I've likened the process of negotiation to a car dealership, a poker table and a chess game. The absolute worst thing about this career is the part where you have to sit down and hammer out a deal. They don't teach you this stuff in college, and, let's face it, creative types aren't well versed in the Jedi Mind Tricks of salesmen. Because that's what a lot of News Directors really are.
But let's get back to poker. You all know the term "tell" when it comes to playing cards. It's a little twitch, a narrowing of the eyes, a hand running through the hair that tells your opponent what you're thinking and what your hole cards are.

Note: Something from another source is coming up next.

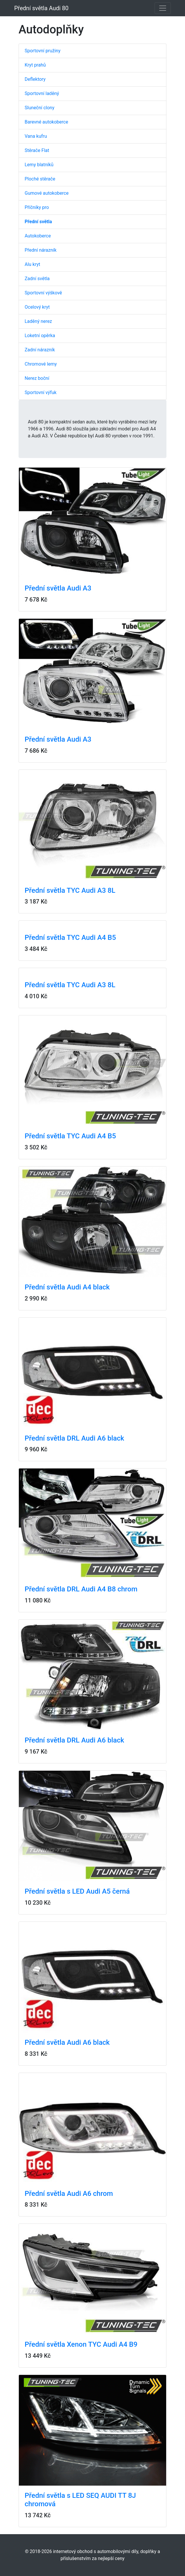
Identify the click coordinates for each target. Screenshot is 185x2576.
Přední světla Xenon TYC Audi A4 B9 (81, 2344)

The "tells" in negotiating a job in broadcasting aren't that subtle. In fact, for young people, they're often so over-the-top it makes the News Director push all his chips toward the pot before the cards are even dealt.
Example: I remember one young lady who had just graduated and had dropped in for an interview. She wanted a job, any job, and would do anything if hired. She'd sweep floors, take out the trash, make coffee runs, whatever. So pumped during the interview she reminded me of a puppy so excited it wets on the rug. I liked her, so I offered her a job and she practically jumped over the desk to give me a hug.
I didn't even tell her the salary. At that point, I could have offered minimum wage. (I didn't, but that's besides the point.) She played all of her cards the minute she sat down at the table. I could have said, "You'll have to pay me to work here," and she would have said, "Where do I sign?"
While you have to show genuine interest in any job for which you've applied, you must maintain a game face. Be excited, yes, and let the ND know you're genuinely interested in the possibilities. But don't come off as so desperate he'll know you'll take anything for a salary and do anything to get the job.
The same goes for any phone interviews. Let the ND hear your smile, but don't get all gushy like a girl being asked to the prom.
If a News Director knows you'll take anything, he'll lowball you with an offer. If he can't completely read you, you've still got cards to play.